A federal judicial policymaking group voted to seek public feedback on proposed rule changes designed to reduce the exposure of private information in court records. The U.S. Judicial Conference’s Committee on Rules of Practice and Procedure approved the measure at a meeting in Chicago on Wednesday, authorizing publication of the draft amendments for public comment.
Under the proposals, parties filing documents in civil, criminal and bankruptcy matters would be required to redact certain sensitive data. The draft rules also would allow minors to be identified by a pseudonym in public filings rather than by initials, a change the committee expanded its review to consider following a 2024 request from the U.S. Department of Justice.
The move follows calls from Democratic Senator Ron Wyden of Oregon, who in 2022 wrote to Chief U.S. Supreme Court Justice John Roberts urging action on what he described as failures by federal courts to shield private information.
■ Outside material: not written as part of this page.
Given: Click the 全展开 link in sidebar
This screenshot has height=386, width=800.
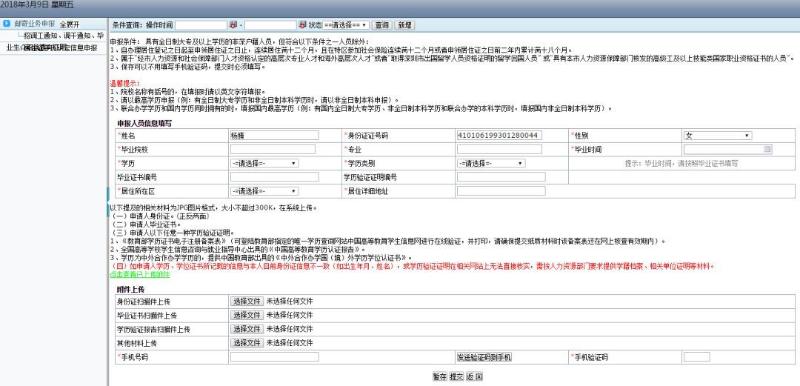Looking at the screenshot, I should pos(69,24).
That correspondence helped prompt a review of current filing practices.
Independent analysis by the Federal Judicial Center found significant instances of exposed sensitive numbers in recent filings. In a sample covering 37 randomly selected days in 2022, the center recorded 22,391 unredacted Social Security numbers or individual taxpayer identification numbers associated with 8,300 people across 4,524 documents, drawn from a total of 4.7 million filings during those days.
Congress had previously enacted requirements directing that court filings be stripped of such information before public release. The committee’s decision to publish the proposed amendments opens a formal comment period during which courts, litigants and members of the public can weigh in before any final rules are adopted.
The proposed changes, as drafted, would apply across the three case types specifically noted by the committee - civil, criminal and bankruptcy - and are intended to address the exposure documented by the Federal Judicial Center and the concerns raised by lawmakers and the Department of Justice.